__What is required__
Transcribe the records verbatim, beginning with the line that contains "Task: Open the More tab menu" and continuing through the end of the records, both ends included.

___ Provided information ___

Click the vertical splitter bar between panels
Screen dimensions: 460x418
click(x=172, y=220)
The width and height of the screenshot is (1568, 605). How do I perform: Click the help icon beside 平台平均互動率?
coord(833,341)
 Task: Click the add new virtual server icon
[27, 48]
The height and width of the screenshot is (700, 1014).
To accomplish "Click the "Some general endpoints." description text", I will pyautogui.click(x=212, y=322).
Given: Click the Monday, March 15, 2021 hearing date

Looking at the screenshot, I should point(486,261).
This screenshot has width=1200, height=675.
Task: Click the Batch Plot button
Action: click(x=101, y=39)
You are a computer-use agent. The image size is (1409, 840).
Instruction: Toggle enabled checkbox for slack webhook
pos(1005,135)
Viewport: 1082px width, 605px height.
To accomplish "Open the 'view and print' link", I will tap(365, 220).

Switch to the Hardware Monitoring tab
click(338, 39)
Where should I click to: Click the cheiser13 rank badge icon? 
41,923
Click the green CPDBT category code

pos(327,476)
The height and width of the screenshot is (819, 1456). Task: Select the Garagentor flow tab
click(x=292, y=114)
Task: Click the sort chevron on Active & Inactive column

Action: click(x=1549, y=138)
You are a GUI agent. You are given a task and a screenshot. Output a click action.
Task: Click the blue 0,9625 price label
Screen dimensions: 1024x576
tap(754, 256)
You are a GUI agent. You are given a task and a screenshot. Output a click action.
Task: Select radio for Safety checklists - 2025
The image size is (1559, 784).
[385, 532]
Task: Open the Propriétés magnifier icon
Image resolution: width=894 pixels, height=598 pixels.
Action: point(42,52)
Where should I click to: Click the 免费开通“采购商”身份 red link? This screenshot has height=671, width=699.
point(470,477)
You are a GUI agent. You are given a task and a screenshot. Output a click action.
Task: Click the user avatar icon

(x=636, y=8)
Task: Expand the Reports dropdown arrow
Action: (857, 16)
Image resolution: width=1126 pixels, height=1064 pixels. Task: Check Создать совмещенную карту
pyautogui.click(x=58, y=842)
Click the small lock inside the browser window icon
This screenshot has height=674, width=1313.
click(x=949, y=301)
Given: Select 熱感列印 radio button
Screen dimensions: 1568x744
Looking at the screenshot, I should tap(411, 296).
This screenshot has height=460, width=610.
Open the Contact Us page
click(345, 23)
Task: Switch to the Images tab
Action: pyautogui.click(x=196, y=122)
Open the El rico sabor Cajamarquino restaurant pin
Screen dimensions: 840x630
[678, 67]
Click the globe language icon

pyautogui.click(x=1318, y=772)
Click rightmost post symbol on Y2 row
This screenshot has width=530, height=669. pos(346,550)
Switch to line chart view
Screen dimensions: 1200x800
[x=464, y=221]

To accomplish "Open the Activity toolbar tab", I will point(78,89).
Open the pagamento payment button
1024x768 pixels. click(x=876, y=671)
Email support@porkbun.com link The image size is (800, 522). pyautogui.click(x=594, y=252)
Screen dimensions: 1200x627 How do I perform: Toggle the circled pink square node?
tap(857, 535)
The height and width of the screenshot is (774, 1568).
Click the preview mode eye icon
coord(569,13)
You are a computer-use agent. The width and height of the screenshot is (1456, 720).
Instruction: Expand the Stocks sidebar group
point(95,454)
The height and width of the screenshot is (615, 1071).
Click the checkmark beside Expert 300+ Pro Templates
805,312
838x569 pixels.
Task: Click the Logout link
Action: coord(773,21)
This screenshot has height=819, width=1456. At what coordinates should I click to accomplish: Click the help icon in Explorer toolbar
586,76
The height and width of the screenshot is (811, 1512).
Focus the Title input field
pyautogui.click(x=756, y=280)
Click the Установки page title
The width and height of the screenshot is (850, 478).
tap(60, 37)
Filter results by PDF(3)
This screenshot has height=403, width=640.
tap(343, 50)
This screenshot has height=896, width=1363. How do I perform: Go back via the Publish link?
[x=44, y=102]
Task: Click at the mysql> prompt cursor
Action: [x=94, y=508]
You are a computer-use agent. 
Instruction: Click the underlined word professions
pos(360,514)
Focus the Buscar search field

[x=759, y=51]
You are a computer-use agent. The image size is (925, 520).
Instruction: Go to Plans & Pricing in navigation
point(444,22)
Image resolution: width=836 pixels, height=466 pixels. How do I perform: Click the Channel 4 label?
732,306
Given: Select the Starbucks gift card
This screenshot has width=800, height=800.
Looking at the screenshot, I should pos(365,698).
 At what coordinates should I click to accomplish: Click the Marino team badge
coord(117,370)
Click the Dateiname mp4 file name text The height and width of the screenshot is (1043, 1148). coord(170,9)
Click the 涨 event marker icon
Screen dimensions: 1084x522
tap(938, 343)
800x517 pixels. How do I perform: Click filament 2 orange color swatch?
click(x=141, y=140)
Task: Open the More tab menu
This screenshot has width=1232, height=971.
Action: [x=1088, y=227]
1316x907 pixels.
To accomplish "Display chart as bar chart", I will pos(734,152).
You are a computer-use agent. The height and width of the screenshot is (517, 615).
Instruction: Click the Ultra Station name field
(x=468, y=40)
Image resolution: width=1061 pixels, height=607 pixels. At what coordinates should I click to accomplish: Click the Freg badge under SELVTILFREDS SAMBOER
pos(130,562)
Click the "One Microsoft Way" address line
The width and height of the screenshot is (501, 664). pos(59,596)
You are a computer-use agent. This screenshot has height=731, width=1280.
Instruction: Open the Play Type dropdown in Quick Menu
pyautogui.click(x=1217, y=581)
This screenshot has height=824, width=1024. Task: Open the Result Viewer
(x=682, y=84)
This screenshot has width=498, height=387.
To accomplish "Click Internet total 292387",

___

__Exercise response__
Task: Open the More tab menu
This screenshot has width=1232, height=971.
Action: [x=1088, y=227]
1316x907 pixels.
To accomplish "Display chart as bar chart", I will pos(734,152).
You are a computer-use agent. The height and width of the screenshot is (517, 615).
Instruction: Click the Ultra Station name field
(x=468, y=40)
Image resolution: width=1061 pixels, height=607 pixels. At what coordinates should I click to accomplish: Click the Freg badge under SELVTILFREDS SAMBOER
pos(130,562)
Click the "One Microsoft Way" address line
The width and height of the screenshot is (501, 664). pos(59,596)
You are a computer-use agent. This screenshot has height=731, width=1280.
Instruction: Open the Play Type dropdown in Quick Menu
pyautogui.click(x=1217, y=581)
This screenshot has height=824, width=1024. Task: Open the Result Viewer
(x=682, y=84)
This screenshot has width=498, height=387.
To accomplish "Click Internet total 292387",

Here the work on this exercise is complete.